Il sorriso di Annelies
Se puoi vivere in un paese dove la terra è sotto il livello del mare potrai sopravvivere in una stanza insieme a degli estranei, respirerai la muffa e la paura, il sole si scorderà di te, ma tu non dimenticherai la luce.
Nello sgabuzzino ci va quando vuole divenire invisibile, quando spera che il mondo e la presenza dei suoi siano solo una voce da ascoltare con l’ovatta nelle orecchie. Dal soffitto una lampadina opaca penzola da un filo, stanno stipati libri e cibi a lunga scadenza e una serie di oggetti inutili, che qui non si trova il coraggio di buttare via niente. Quel vecchio ferro da stiro, un giorno, potrebbe servire, anche il setaccio con la retina fitta, la ricotta prima si passava con quello. I libri invece non si buttano, non scadono mai.
Le mura della stanza filtrano i rumori esterni, e anche se non hai ovatta nelle orecchie, non riesci a sentire bene. Ogni passo obbliga a immobilizzarsi, a divenire carta da parati, luce spenta. Eppure si ride e non si perdono le buone maniere, la ripetizione di ciò che è stato imita la vita, quella rimasta oltre la libreria. Hanno messo le calze alle sedie, diventano mute, ogni rumore è morbido. Spesso si vorrebbe urlare, ci si morde la lingua. Si scrive.
Alla fine della corsa s’infila nello stanzino, rapida che neanche un topo, sbatte la porta, gira la chiave.
Appena vieni fuori, ti spacco il cucchiaio di legno sulla testa.
Non la sente già più seduta per terra spalle alla scaffalatura di metallo. Non usa segnalibri, ricorda a memoria l’ultimo rigo letto, usa gli occhi e basta, non si legge ad alta voce, qui le regole sono le sue. Con la mano libera afferra un biscotto, ma prima controlla che non ci siano larve o vermetti bianchi, la madre non è una buona donna di casa mette là e dimentica (quando ti serve qualcosa è già andato a male).
Per qualche ora dimenticheranno anche lei.
Non ne vengo mai fuori e da finestre inesistenti immagino l’onda dei tulipani, i loro colori inorgogliscono la terra. Il gambo perfetto, li regge, sfida il vento. Come noi. Noi stiamo scolorendo fogli su cui l’inchiostro cola e svanisce verso il basso. Ricordare il rosso, il bianco, il giallo contro il grigio della polvere che si deposita sui nostri corpi, maledetta, ma come fa a entrare fin quaggiù? Oggi avremo una minestra calda, sembrerà festa ed io sognerò a colori.

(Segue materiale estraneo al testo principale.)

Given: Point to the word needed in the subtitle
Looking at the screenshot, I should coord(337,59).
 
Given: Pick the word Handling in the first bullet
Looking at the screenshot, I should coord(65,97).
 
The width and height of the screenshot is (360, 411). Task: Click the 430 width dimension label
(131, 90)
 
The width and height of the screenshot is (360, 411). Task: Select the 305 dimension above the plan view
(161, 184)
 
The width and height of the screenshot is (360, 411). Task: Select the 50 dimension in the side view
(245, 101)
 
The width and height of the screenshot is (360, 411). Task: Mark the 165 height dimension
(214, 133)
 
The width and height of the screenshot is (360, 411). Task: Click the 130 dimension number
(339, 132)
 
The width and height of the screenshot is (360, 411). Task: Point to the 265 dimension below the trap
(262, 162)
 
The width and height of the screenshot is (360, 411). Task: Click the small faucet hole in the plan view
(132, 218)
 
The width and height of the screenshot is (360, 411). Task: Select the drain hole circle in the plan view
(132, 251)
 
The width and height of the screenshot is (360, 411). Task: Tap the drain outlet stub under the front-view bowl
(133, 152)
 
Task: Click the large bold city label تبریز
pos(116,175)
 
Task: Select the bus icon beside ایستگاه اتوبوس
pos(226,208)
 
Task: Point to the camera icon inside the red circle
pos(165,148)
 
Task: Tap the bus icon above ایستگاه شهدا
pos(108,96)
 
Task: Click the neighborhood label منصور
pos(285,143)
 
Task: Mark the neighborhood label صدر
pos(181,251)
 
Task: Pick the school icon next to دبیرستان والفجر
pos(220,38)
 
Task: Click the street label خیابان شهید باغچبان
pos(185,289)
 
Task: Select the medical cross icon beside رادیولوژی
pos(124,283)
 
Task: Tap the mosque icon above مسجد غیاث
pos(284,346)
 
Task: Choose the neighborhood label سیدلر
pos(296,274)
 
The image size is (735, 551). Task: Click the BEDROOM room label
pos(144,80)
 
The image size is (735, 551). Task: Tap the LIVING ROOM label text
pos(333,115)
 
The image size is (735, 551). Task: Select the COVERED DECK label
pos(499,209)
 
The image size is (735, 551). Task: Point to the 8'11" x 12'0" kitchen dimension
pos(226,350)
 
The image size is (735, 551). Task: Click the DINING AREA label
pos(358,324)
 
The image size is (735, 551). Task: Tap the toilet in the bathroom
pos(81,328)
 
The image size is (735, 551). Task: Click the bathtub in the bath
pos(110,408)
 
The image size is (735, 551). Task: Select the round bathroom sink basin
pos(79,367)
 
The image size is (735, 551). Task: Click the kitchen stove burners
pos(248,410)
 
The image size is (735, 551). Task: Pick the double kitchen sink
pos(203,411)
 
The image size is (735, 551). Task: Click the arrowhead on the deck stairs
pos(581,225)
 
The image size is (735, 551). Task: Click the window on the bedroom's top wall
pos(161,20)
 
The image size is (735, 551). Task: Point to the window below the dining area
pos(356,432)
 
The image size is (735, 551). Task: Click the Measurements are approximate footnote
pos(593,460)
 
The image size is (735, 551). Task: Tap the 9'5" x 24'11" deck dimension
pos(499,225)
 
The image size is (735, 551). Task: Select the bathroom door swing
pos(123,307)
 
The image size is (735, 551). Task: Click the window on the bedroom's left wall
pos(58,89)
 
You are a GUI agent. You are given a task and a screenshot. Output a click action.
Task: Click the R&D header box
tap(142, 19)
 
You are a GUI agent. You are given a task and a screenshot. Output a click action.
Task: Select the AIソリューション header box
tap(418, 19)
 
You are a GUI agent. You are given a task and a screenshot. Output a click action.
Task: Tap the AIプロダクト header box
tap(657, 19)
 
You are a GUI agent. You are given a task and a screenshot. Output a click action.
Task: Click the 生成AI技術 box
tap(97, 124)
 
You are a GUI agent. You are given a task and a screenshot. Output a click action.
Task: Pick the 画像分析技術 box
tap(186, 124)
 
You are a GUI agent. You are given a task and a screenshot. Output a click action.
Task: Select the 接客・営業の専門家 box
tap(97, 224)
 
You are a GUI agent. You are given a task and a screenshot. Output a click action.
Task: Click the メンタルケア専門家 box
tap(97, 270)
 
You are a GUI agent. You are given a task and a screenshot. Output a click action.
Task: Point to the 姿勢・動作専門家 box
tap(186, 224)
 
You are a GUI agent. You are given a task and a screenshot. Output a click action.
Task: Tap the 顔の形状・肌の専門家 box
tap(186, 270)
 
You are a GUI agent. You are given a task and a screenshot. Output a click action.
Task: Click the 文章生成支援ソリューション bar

La felicità racchiusa in un angolo angusto, il dolore stampato, letto, ingoiato. Orfana del mondo e degli spazi ampi che confondono, dove si cresce in varie direzioni. Fermarsi, riflettere, pensare, sapere.
Esci dal buco! Vigliacca sempre lì a leggere e mangiucchiare, vai a giocare con gli altri, prendi aria!
Ingoia lacrime, biscotti, parole e sale.
Questa ragazzina non le somiglia per niente, è magra, sorride, il colore dei capelli forse, il taglio no. Ma come fa a sorridere? Il sorriso è ineguagliabile. Quanto tempo sprecato a denti stretti.
Spalanca la porta e corre fuori (adesso sono amiche per sempre).
Sbatte nello sguardo stupito della madre che se la trova davanti d’improvviso. La stringe all’altezza del grembiule ai fianchi, la madre solleva le braccia per lo stupore e non fa in tempo a ricambiare che lei è già scappata.
Dove vai matta di una figlia?
Porto un’amica fuori a vedere ciò che è rimasto, da oggi la porto con me.